According to Cisco, the vulnerability exists due to insufficient queue management for Internet Group Management Protocol (IGMP) packets. As a result, an attacker may send customized IGMP traffic to a vulnerable device to exploit the flaw.
“This vulnerability affects any Cisco system that is running any update of Cisco IOS XR Software if an active interface is configured under multicast routing,” the company says.
Cisco explains that administrators can use the show igmp interface command to determine whether multicast routing is available, and the show igmp traffic command to determine whether the system is receiving DVMRP traffic.
“This weakness results in memory exhaustion, which can affect other processes on the system. It is possible to recover the memory consumed by the IGMP process by restarting the IGMP process with the process restart igmp command, ”the company notes.

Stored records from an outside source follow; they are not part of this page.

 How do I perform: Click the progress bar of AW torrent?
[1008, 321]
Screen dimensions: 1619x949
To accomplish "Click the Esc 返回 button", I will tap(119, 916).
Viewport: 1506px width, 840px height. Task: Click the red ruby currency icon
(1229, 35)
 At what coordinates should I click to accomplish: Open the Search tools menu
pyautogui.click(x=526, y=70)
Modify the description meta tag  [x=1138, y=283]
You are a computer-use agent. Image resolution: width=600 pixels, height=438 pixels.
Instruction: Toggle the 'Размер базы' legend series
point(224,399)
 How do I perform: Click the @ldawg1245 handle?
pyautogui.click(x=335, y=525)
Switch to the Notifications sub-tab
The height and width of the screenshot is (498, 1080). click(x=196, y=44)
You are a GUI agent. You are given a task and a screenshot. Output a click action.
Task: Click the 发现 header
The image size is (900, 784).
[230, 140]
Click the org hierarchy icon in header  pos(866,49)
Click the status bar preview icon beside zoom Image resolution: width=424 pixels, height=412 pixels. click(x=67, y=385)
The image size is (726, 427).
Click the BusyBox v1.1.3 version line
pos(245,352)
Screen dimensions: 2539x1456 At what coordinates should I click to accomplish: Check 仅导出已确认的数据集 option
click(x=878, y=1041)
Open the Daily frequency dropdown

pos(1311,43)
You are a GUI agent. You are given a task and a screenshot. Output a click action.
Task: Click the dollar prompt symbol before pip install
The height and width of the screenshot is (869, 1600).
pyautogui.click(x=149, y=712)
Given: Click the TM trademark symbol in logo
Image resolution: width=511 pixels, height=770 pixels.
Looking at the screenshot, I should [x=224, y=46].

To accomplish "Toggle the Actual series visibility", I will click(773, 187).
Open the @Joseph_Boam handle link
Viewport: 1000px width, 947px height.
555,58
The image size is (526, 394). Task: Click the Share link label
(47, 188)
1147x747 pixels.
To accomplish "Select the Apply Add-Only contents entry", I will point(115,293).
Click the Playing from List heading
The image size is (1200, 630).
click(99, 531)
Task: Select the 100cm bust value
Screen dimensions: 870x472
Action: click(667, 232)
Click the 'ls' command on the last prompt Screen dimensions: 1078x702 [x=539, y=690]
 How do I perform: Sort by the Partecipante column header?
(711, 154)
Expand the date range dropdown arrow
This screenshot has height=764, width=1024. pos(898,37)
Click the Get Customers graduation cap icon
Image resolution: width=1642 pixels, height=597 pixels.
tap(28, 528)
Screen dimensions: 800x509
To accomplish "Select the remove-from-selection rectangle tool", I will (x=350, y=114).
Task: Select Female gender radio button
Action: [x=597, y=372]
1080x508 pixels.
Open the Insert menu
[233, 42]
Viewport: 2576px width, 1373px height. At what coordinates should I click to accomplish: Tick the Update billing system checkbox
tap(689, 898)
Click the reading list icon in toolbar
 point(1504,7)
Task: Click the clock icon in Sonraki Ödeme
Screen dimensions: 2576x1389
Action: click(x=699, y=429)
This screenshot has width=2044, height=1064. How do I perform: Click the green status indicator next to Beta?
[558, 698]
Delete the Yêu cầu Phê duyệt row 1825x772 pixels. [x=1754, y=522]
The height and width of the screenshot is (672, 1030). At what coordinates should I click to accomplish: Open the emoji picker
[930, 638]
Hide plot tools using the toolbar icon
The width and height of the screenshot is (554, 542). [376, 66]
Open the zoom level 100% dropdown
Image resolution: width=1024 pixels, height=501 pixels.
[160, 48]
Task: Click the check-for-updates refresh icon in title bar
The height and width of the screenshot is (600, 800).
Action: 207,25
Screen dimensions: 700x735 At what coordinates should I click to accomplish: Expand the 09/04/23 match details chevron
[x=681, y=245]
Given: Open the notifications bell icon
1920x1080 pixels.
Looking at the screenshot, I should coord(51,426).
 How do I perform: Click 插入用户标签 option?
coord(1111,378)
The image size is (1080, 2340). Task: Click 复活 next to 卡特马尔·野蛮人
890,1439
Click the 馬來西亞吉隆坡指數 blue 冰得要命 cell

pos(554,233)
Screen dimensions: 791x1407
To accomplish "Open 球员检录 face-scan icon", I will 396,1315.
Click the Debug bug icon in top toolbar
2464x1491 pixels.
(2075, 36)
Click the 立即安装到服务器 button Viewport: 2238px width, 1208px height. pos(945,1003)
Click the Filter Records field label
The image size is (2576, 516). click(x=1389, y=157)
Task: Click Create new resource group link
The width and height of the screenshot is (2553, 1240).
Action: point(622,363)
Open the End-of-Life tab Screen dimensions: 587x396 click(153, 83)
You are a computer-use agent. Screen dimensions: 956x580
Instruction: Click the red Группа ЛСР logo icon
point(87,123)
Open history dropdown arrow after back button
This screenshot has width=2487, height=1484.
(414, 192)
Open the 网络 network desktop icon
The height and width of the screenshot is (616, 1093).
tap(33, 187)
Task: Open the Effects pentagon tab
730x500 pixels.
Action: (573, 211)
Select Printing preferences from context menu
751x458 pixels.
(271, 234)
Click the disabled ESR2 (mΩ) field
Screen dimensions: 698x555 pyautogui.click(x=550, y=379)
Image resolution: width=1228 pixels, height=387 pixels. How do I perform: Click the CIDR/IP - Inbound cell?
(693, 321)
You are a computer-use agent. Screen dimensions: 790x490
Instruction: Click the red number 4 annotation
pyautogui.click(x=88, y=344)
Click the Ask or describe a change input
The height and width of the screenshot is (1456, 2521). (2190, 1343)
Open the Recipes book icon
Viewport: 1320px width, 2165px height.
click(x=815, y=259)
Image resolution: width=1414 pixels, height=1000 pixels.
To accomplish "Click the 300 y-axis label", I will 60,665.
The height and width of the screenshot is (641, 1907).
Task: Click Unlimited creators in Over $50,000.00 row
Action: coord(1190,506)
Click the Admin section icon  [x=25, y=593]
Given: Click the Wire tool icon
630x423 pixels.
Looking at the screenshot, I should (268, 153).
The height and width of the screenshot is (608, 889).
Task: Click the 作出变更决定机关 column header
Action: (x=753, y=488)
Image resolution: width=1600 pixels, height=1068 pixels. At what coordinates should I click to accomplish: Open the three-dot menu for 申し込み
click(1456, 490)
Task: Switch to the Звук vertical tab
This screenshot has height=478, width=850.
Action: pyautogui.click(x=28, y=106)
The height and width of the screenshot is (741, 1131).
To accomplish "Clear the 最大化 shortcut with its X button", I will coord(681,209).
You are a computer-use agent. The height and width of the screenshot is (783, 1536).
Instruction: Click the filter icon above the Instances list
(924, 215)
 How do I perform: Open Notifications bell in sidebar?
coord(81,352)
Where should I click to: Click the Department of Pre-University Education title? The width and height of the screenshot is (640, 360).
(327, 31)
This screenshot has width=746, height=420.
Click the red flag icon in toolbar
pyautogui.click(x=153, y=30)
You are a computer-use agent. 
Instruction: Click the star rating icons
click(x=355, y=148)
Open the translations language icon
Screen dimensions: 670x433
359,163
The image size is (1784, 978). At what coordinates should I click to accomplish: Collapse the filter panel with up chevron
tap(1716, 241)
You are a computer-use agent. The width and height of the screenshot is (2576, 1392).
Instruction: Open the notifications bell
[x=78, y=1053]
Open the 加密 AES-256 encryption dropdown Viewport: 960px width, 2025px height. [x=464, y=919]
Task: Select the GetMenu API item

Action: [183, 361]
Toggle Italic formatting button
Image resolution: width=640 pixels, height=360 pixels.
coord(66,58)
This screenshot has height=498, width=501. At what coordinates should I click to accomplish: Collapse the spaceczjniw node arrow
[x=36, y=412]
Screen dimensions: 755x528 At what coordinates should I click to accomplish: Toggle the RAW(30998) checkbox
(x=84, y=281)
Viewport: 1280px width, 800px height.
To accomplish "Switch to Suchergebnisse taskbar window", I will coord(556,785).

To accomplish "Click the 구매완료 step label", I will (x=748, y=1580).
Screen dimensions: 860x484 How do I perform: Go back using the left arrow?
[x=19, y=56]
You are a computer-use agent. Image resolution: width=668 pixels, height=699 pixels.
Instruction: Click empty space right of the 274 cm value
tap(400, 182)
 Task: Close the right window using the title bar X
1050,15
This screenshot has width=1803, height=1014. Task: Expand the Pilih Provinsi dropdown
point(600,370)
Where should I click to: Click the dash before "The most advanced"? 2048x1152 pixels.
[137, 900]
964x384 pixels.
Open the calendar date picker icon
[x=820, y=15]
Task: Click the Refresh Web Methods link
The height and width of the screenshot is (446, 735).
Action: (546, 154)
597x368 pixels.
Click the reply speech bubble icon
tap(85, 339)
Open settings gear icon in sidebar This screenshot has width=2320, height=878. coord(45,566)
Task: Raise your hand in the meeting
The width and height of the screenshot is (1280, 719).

There are no workarounds to address the issue, but Cisco has released information on various mitigations that customers may apply to remain protected.
Mitigation measures for the vulnerabilities include introducing a rate limiter for the IGMP traffic, which increases the time needed for a successful exploitation, along with adding an access control entry (ACE) to an existing interface access control list ( ACL).
Tracked as CVE-2020-3566, the bug has a CVSS score of 8.6. Cisco reports that attackers are already attempting to exploit the vulnerability.
Multiple iterations of ASR 9000 series aggregation services routers and IOS XR are affected. Cisco would release a software update to fix the bug but did not provide a timeline for when that might happen.